Crypto markets suffered their sharpest weekly decline in nearly four years as Bitcoin plunged 17.3% and ether fell 22%, wiping $390 billion from the digital asset space. According to reporting by CoinDesk, the losses marked the worst weekly performance for both assets since November 2022, when the FTX collapse triggered a market-wide panic.

By Saturday, Bitcoin was trading just above $60,000 while ether hovered near $1,550. The broader market capitalization dropped to just above $2 trillion—roughly half the $4.2 trillion peak reached in October.

Derivatives Traders Face Liquidation Carnage

The damage extended beyond price action into the futures markets. Roughly $7 billion in leveraged positions were liquidated across digital assets during the week, with Monday and Friday delivering the most severe flushes.

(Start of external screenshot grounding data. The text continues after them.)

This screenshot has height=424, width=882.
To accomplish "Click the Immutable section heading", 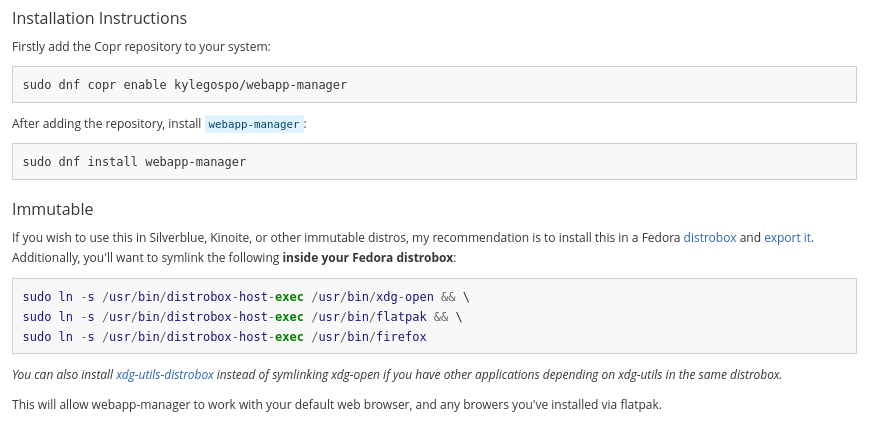I will point(52,209).
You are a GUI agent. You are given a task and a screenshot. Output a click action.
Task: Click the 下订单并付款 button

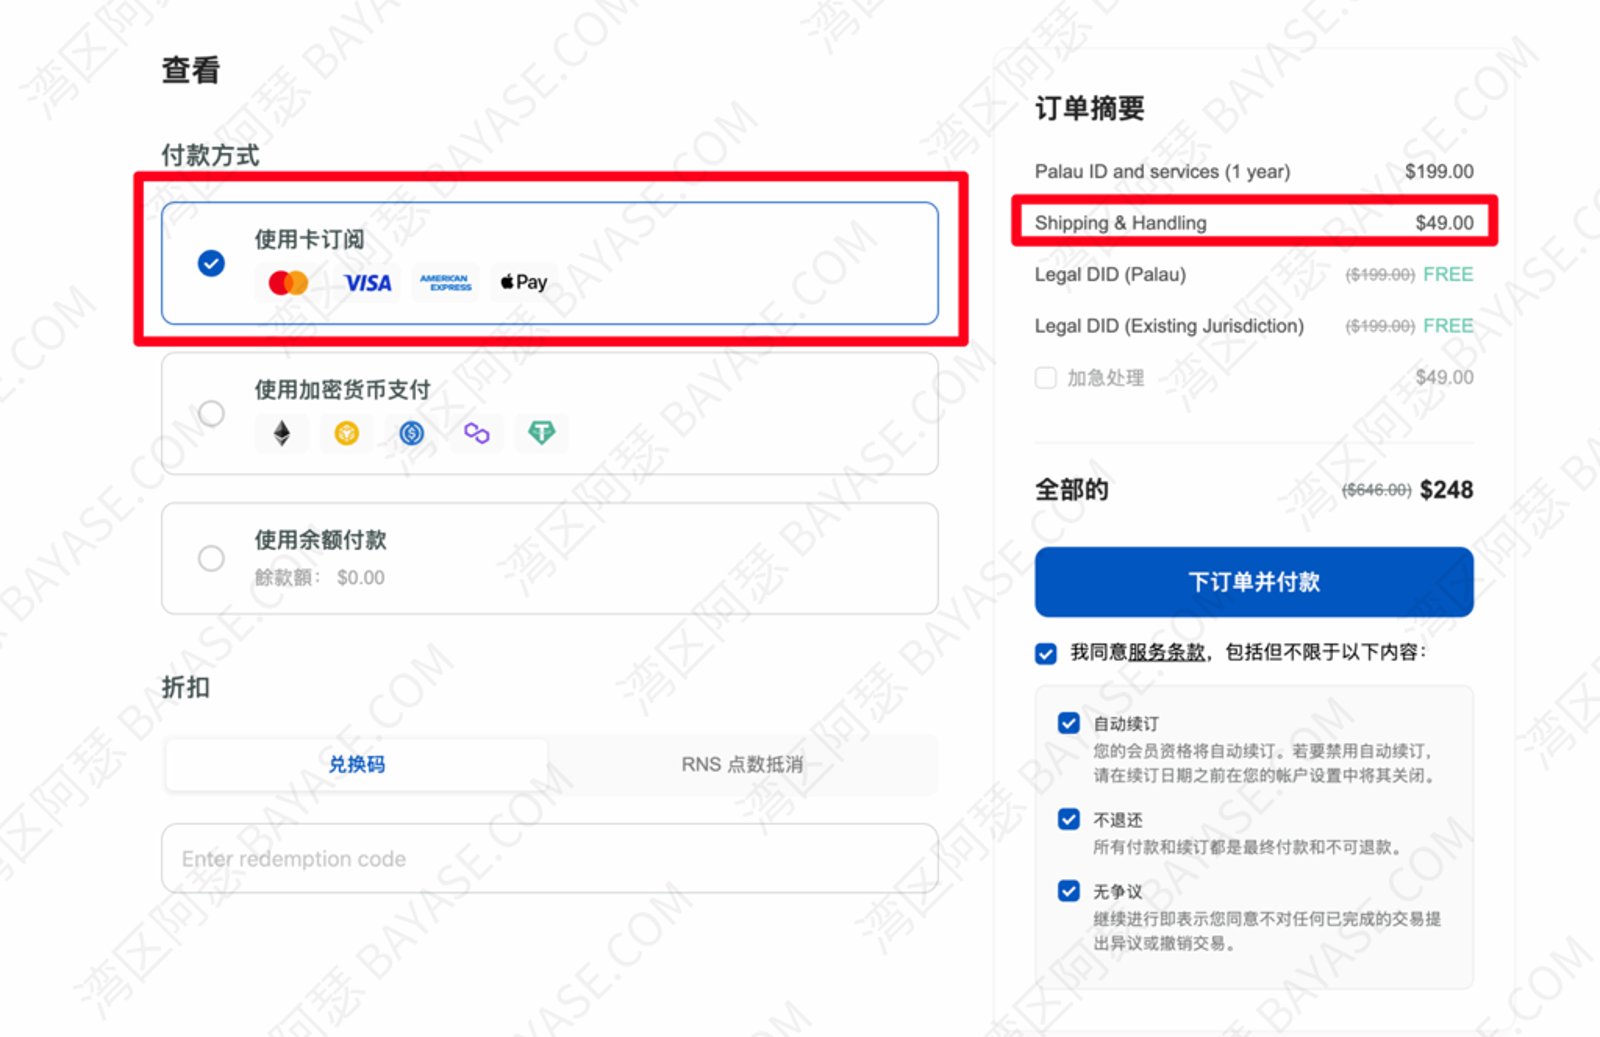(x=1254, y=582)
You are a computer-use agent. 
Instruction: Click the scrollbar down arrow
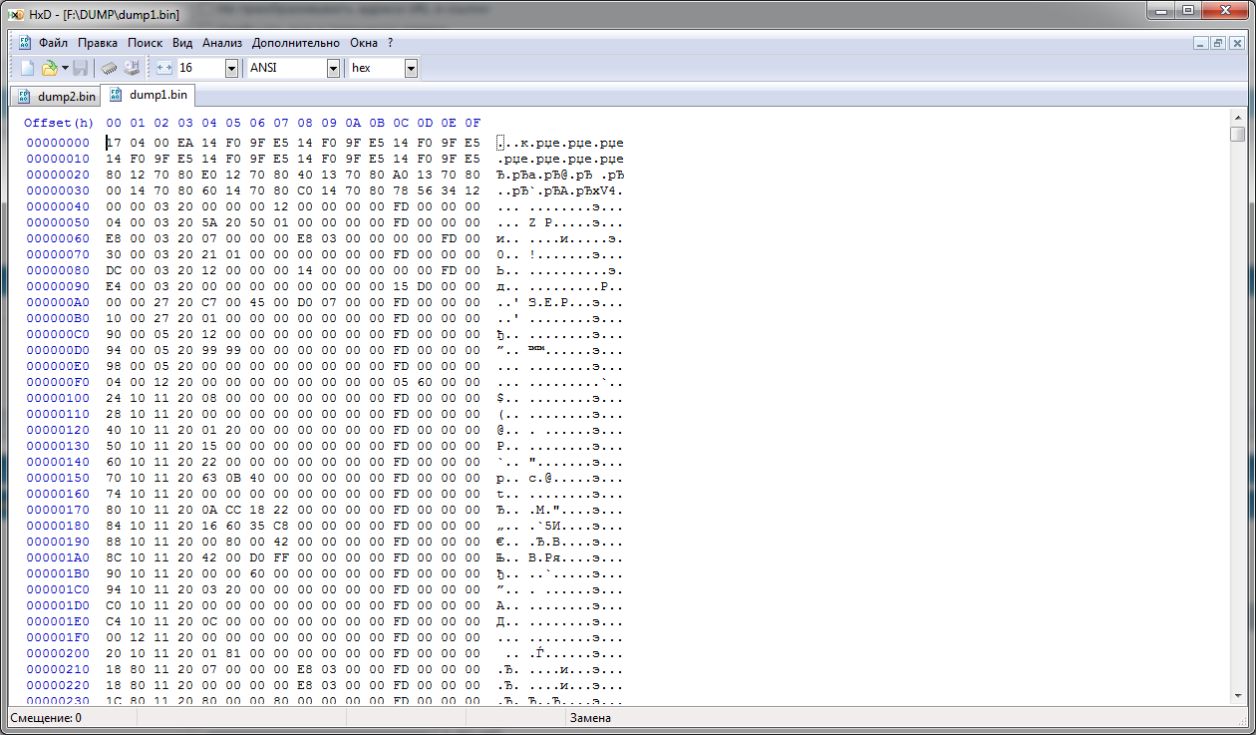(1238, 696)
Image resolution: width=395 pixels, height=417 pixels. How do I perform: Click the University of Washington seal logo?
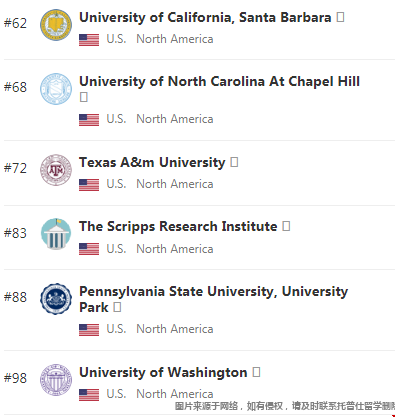pyautogui.click(x=56, y=380)

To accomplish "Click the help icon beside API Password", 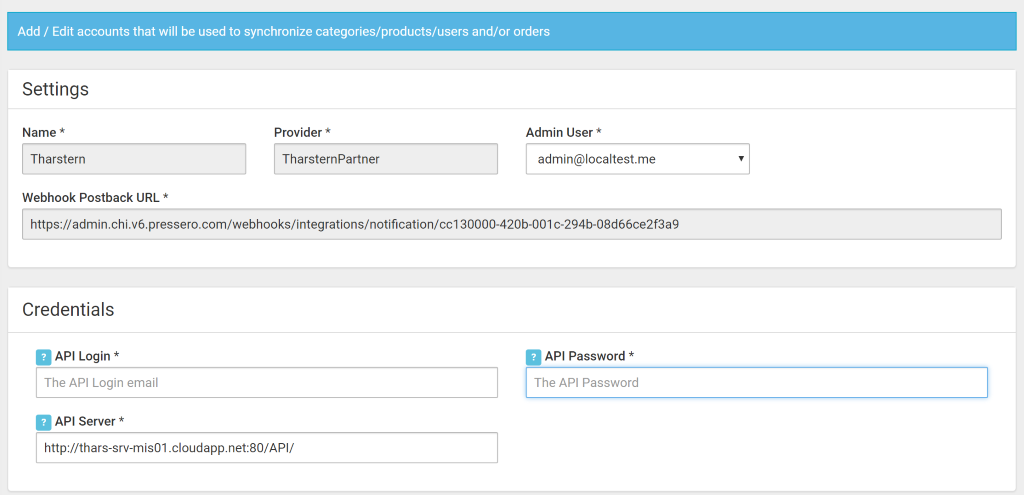I will [x=534, y=357].
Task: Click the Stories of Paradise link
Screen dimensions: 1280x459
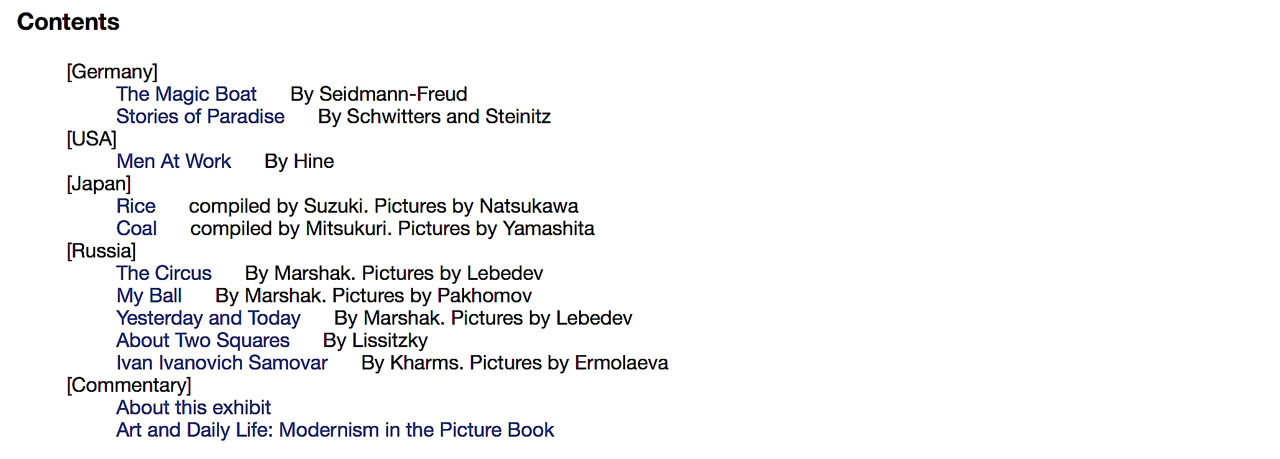Action: tap(200, 117)
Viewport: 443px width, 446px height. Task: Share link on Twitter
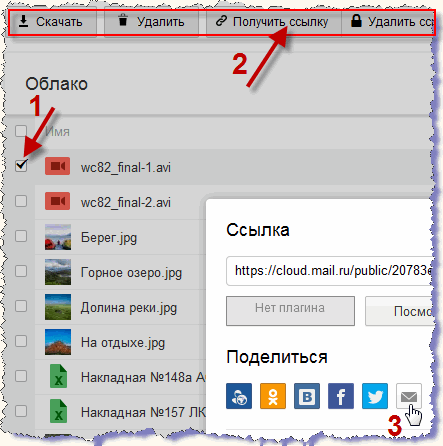pos(375,396)
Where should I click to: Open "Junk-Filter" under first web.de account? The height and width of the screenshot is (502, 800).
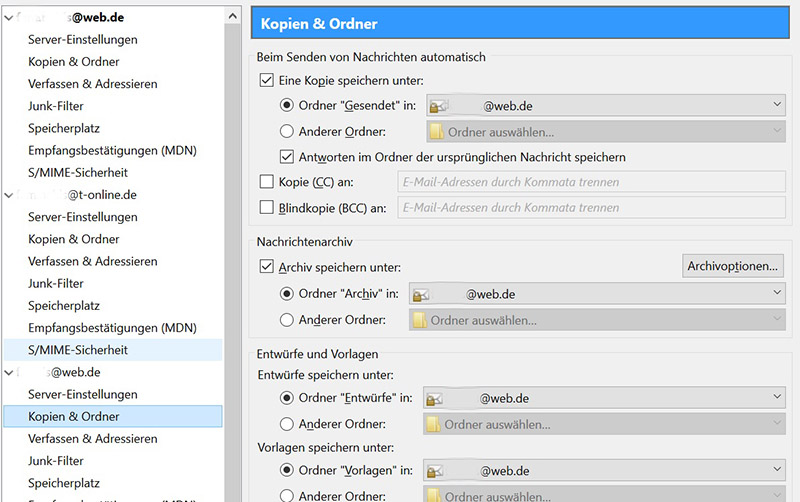point(56,106)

Of that total, $5.7 billion represented long positions—bullish bets on higher prices that turned catastrophically wrong.

For traders holding leveraged long exposure, the week served as a brutal reminder of the risks inherent in using borrowed capital in volatile markets.

A Perfect Storm of Bearish Catalysts

The selling didn’t emerge from a single cause. Rather, several headwinds converged simultaneously to spark the rout.

Early in the week, MicroStrategy (MSTR)—the largest corporate holder of Bitcoin—disclosed its first BTC sale in nearly four years. The transaction was modest by any measure: just 32 Bitcoin worth approximately $2.5 million. Yet the symbolic weight proved damaging. Michael Saylor’s company had become synonymous with unrelenting Bitcoin accumulation, and the sale triggered investor concerns about whether forced liquidations might follow.

Market participants also began questioning whether MSTR’s mounting preferred equity obligations might eventually force additional Bitcoin sales to meet debt servicing requirements.

Simultaneously, Bitcoin ETFs continued bleeding assets as institutional capital rotated elsewhere. K33 Research head Vetle Lunde attributed some of those outflows to a broader reallocation toward artificial intelligence investments, which were reaching record highs amid IPO anticipation from companies like OpenAI and Anthropic.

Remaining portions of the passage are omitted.